The Applicant has failed to convince me that the action in the lower court ought to be stayed. Learned counsel has not convinced the court on how the appeal will be rendered nugatory neither can I appreciate from the facts presented how the appeal will be stultified. The complaint of the applicant can be conveniently dealt with together in an appeal against the final decision of the court. See Mobil Oil (Nig.) Plc v. Keno Energy Ltd. Supra.
Consequently the first prayer seeking leave of court is refused. In prayer 2 applicant seeks a consolidation of the two notices of appeal dated 28 November, 2005 and 20 March, 2006. Consolidation of applications or consolidation of suits is for convenience of the trial and does not give to the parties to the consolidated suits any rights which ordinarily they could not have enjoyed. The purpose is usually to save cost and time where common questions of law or fact would arise in the matter bearing sufficient importance of proportion to the rest of the subject matter of the action to render it desirable that the whole should be disposed of at the same time. (See NASR v. Complete Home Enterprises (Nig.) Ltd. (1977) N.S.CC 244 at 230). Applicant in paragraph 5(o) of the affidavit in support of the application averred to the fact that the consolidation of the two appeals will ensure speedy disposition of the matter. The Respondent in their counter affidavit did not react to that averment.

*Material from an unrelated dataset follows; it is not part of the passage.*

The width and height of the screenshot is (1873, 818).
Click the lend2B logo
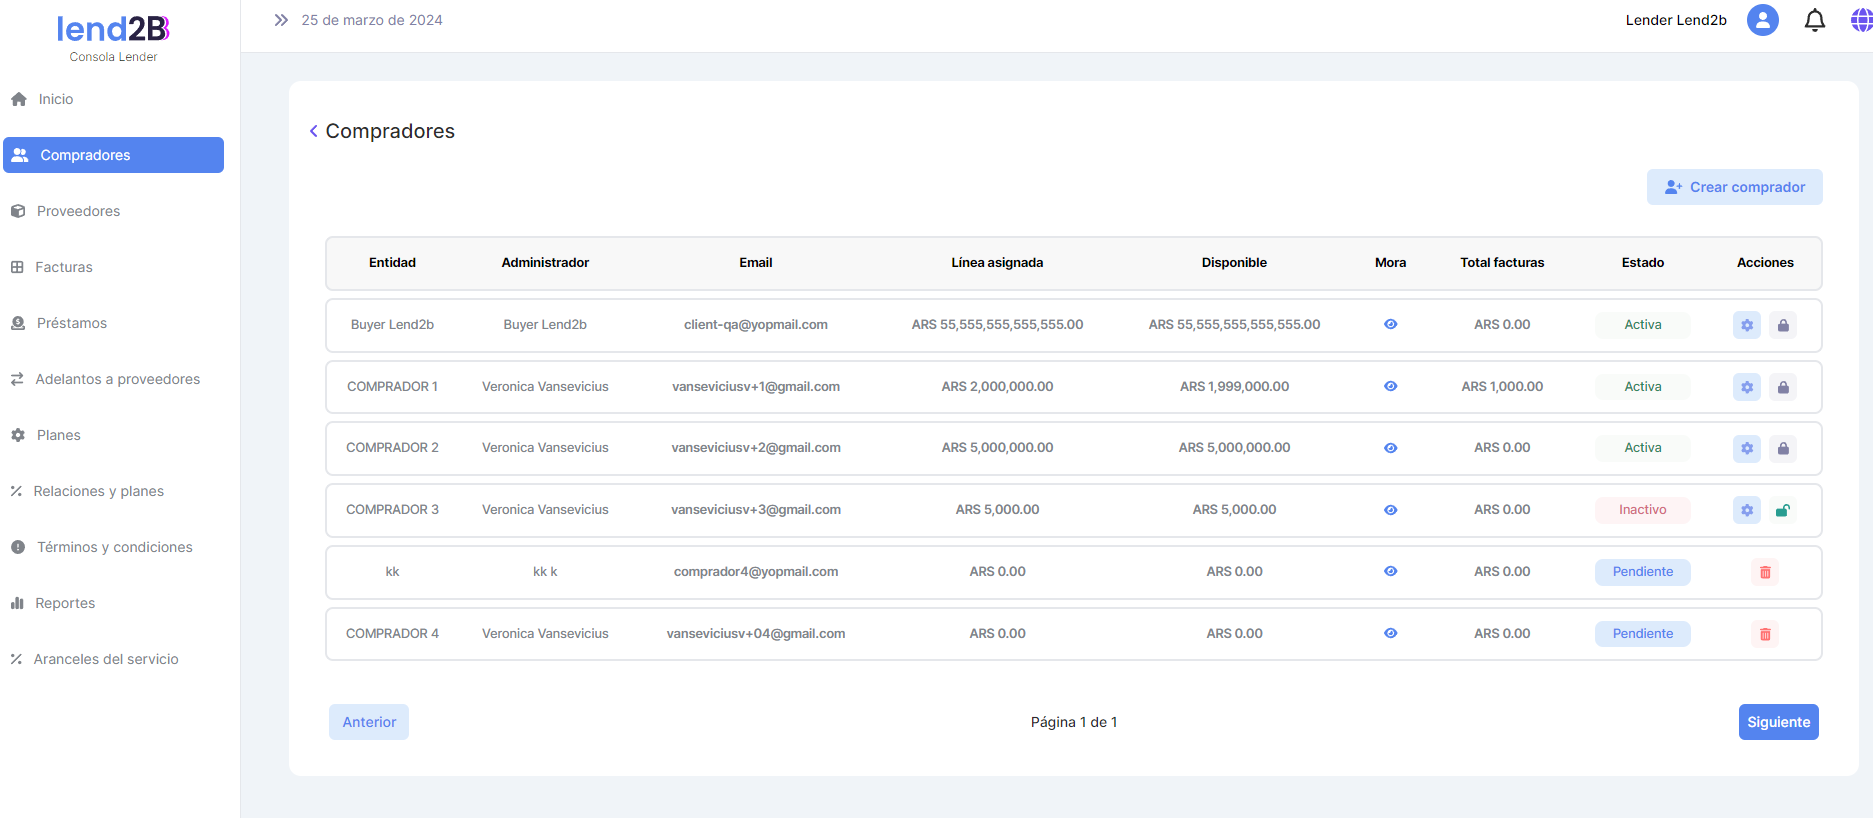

Having held that it is not reasonable to stay proceedings of the trial in the lower court at this stage, what is appropriate is that the Applicant should wait until the final determination of the suit in the lower court. He can then file an appeal on the final judgment if he so desires. Consequently, the application for consolidation of the Notices of Appeal is superfluous. The Notices of Appeal arises from the same suit and same parties. All the Applicant is required to do is to formulate issues from the grounds of appeal in the two notices and argue them together on hearing of the appeal.
There is no need for an order of consolidation considering the nature of the Notices of Appeal which rest on interlocutory appeals arising from the main suit.
On the totality of the application, I am of the view that same is devoid of merit and should be dismissed. Consequently, prayers 1 and 2 on the Motion on Notice dated 2 November, 2006 are refused and dismissed. I award the cost of N10,000.00 in favour of the Respondent.